Your goal: Please reproduce the data below exactly, from the first line to the last.

+ + + +

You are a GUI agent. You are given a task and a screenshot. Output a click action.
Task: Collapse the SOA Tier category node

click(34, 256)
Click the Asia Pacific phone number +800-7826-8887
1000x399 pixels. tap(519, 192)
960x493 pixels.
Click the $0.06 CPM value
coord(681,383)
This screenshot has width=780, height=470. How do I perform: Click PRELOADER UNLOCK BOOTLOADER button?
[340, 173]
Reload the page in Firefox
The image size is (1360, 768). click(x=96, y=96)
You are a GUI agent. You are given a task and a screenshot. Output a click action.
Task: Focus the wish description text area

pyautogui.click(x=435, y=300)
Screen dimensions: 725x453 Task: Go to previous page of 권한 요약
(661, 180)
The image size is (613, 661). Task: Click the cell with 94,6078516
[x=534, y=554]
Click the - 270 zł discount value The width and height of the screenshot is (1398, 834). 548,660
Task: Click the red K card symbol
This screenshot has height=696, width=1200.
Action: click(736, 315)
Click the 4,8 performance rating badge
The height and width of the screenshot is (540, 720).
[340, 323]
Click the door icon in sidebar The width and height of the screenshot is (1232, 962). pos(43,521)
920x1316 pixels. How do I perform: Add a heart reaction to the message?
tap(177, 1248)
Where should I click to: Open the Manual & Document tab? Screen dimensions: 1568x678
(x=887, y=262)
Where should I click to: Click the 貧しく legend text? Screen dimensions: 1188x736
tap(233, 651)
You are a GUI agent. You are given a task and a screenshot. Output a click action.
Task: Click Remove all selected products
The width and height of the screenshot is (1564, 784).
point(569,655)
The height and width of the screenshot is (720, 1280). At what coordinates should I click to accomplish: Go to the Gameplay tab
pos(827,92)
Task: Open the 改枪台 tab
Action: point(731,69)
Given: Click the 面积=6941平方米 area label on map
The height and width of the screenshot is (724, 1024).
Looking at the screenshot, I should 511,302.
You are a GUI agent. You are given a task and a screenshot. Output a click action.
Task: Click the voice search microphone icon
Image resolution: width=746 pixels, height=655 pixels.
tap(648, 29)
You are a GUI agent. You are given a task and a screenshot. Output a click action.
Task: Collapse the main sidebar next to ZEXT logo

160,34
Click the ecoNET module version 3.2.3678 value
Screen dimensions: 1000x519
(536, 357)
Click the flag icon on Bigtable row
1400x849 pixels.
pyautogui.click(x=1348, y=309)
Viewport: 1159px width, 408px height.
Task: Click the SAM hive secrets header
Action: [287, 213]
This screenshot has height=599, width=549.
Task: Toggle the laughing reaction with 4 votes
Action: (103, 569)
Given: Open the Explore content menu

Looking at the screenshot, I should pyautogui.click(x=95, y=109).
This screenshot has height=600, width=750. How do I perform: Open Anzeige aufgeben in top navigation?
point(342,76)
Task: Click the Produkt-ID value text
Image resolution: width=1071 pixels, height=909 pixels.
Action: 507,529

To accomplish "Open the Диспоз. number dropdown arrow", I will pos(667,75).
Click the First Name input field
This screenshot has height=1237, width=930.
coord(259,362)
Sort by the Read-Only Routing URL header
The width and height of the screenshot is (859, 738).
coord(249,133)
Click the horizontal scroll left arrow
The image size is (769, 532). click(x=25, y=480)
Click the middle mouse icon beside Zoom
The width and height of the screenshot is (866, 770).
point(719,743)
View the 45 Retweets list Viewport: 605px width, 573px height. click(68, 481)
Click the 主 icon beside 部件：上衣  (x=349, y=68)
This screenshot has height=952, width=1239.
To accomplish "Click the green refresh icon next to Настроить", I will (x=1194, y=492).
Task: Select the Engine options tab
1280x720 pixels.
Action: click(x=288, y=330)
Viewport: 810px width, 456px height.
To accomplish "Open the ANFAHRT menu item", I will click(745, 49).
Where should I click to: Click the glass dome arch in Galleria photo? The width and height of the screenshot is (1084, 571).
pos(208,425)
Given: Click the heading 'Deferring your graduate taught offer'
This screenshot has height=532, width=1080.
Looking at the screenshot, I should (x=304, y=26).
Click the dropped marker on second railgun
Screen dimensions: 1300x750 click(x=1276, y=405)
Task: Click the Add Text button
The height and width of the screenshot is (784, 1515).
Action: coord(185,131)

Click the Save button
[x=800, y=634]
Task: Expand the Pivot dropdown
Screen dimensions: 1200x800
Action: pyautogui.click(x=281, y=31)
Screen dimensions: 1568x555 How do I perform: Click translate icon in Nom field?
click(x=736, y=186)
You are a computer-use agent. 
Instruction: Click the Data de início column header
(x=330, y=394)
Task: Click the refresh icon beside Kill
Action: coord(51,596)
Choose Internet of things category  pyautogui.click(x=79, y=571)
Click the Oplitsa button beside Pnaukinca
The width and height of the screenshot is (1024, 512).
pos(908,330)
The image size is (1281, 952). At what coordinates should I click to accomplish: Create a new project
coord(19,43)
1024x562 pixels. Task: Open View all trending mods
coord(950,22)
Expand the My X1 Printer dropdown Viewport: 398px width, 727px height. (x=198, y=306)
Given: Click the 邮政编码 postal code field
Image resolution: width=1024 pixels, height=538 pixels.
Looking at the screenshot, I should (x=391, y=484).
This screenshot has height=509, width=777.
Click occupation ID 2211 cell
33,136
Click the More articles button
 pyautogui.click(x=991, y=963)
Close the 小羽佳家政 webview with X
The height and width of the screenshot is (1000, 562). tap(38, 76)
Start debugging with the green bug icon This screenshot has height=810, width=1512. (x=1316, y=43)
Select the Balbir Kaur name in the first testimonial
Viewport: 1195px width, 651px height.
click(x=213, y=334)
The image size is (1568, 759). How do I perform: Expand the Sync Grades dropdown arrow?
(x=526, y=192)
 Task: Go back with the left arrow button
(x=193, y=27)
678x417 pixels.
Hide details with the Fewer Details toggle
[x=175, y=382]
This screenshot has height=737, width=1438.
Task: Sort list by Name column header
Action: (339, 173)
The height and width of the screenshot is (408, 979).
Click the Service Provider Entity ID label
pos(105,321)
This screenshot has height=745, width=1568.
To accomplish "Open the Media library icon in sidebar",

+ + + +

Response area:
You are a GUI agent. You are given a task and a screenshot. Output a click action.
Task: Collapse the SOA Tier category node

click(34, 256)
Click the Asia Pacific phone number +800-7826-8887
1000x399 pixels. tap(519, 192)
960x493 pixels.
Click the $0.06 CPM value
coord(681,383)
This screenshot has width=780, height=470. How do I perform: Click PRELOADER UNLOCK BOOTLOADER button?
[340, 173]
Reload the page in Firefox
The image size is (1360, 768). click(x=96, y=96)
You are a GUI agent. You are given a task and a screenshot. Output a click action.
Task: Focus the wish description text area

pyautogui.click(x=435, y=300)
Screen dimensions: 725x453 Task: Go to previous page of 권한 요약
(661, 180)
The image size is (613, 661). Task: Click the cell with 94,6078516
[x=534, y=554]
Click the - 270 zł discount value The width and height of the screenshot is (1398, 834). 548,660
Task: Click the red K card symbol
This screenshot has height=696, width=1200.
Action: click(736, 315)
Click the 4,8 performance rating badge
The height and width of the screenshot is (540, 720).
[340, 323]
Click the door icon in sidebar The width and height of the screenshot is (1232, 962). pos(43,521)
920x1316 pixels. How do I perform: Add a heart reaction to the message?
tap(177, 1248)
Where should I click to: Open the Manual & Document tab? Screen dimensions: 1568x678
(x=887, y=262)
Where should I click to: Click the 貧しく legend text? Screen dimensions: 1188x736
tap(233, 651)
You are a GUI agent. You are given a task and a screenshot. Output a click action.
Task: Click Remove all selected products
The width and height of the screenshot is (1564, 784).
point(569,655)
The height and width of the screenshot is (720, 1280). At what coordinates should I click to accomplish: Go to the Gameplay tab
pos(827,92)
Task: Open the 改枪台 tab
Action: point(731,69)
Given: Click the 面积=6941平方米 area label on map
The height and width of the screenshot is (724, 1024).
Looking at the screenshot, I should 511,302.
You are a GUI agent. You are given a task and a screenshot. Output a click action.
Task: Click the voice search microphone icon
Image resolution: width=746 pixels, height=655 pixels.
tap(648, 29)
You are a GUI agent. You are given a task and a screenshot. Output a click action.
Task: Collapse the main sidebar next to ZEXT logo

160,34
Click the ecoNET module version 3.2.3678 value
Screen dimensions: 1000x519
(536, 357)
Click the flag icon on Bigtable row
1400x849 pixels.
pyautogui.click(x=1348, y=309)
Viewport: 1159px width, 408px height.
Task: Click the SAM hive secrets header
Action: [287, 213]
This screenshot has height=599, width=549.
Task: Toggle the laughing reaction with 4 votes
Action: (103, 569)
Given: Open the Explore content menu

Looking at the screenshot, I should pyautogui.click(x=95, y=109).
This screenshot has height=600, width=750. How do I perform: Open Anzeige aufgeben in top navigation?
point(342,76)
Task: Click the Produkt-ID value text
Image resolution: width=1071 pixels, height=909 pixels.
Action: 507,529

To accomplish "Open the Диспоз. number dropdown arrow", I will pos(667,75).
Click the First Name input field
This screenshot has height=1237, width=930.
coord(259,362)
Sort by the Read-Only Routing URL header
The width and height of the screenshot is (859, 738).
coord(249,133)
Click the horizontal scroll left arrow
The image size is (769, 532). click(x=25, y=480)
Click the middle mouse icon beside Zoom
The width and height of the screenshot is (866, 770).
point(719,743)
View the 45 Retweets list Viewport: 605px width, 573px height. click(68, 481)
Click the 主 icon beside 部件：上衣  (x=349, y=68)
This screenshot has height=952, width=1239.
To accomplish "Click the green refresh icon next to Настроить", I will (x=1194, y=492).
Task: Select the Engine options tab
1280x720 pixels.
Action: click(x=288, y=330)
Viewport: 810px width, 456px height.
To accomplish "Open the ANFAHRT menu item", I will click(745, 49).
Where should I click to: Click the glass dome arch in Galleria photo? The width and height of the screenshot is (1084, 571).
pos(208,425)
Given: Click the heading 'Deferring your graduate taught offer'
This screenshot has height=532, width=1080.
Looking at the screenshot, I should (x=304, y=26).
Click the dropped marker on second railgun
Screen dimensions: 1300x750 click(x=1276, y=405)
Task: Click the Add Text button
The height and width of the screenshot is (784, 1515).
Action: coord(185,131)

Click the Save button
[x=800, y=634]
Task: Expand the Pivot dropdown
Screen dimensions: 1200x800
Action: pyautogui.click(x=281, y=31)
Screen dimensions: 1568x555 How do I perform: Click translate icon in Nom field?
click(x=736, y=186)
You are a computer-use agent. 
Instruction: Click the Data de início column header
(x=330, y=394)
Task: Click the refresh icon beside Kill
Action: coord(51,596)
Choose Internet of things category  pyautogui.click(x=79, y=571)
Click the Oplitsa button beside Pnaukinca
The width and height of the screenshot is (1024, 512).
pos(908,330)
The image size is (1281, 952). At what coordinates should I click to accomplish: Create a new project
coord(19,43)
1024x562 pixels. Task: Open View all trending mods
coord(950,22)
Expand the My X1 Printer dropdown Viewport: 398px width, 727px height. (x=198, y=306)
Given: Click the 邮政编码 postal code field
Image resolution: width=1024 pixels, height=538 pixels.
Looking at the screenshot, I should (x=391, y=484).
This screenshot has height=509, width=777.
Click occupation ID 2211 cell
33,136
Click the More articles button
 pyautogui.click(x=991, y=963)
Close the 小羽佳家政 webview with X
The height and width of the screenshot is (1000, 562). tap(38, 76)
Start debugging with the green bug icon This screenshot has height=810, width=1512. (x=1316, y=43)
Select the Balbir Kaur name in the first testimonial
Viewport: 1195px width, 651px height.
click(x=213, y=334)
The image size is (1568, 759). How do I perform: Expand the Sync Grades dropdown arrow?
(x=526, y=192)
 Task: Go back with the left arrow button
(x=193, y=27)
678x417 pixels.
Hide details with the Fewer Details toggle
[x=175, y=382]
This screenshot has height=737, width=1438.
Task: Sort list by Name column header
Action: (339, 173)
The height and width of the screenshot is (408, 979).
Click the Service Provider Entity ID label
pos(105,321)
This screenshot has height=745, width=1568.
To accomplish "Open the Media library icon in sidebar",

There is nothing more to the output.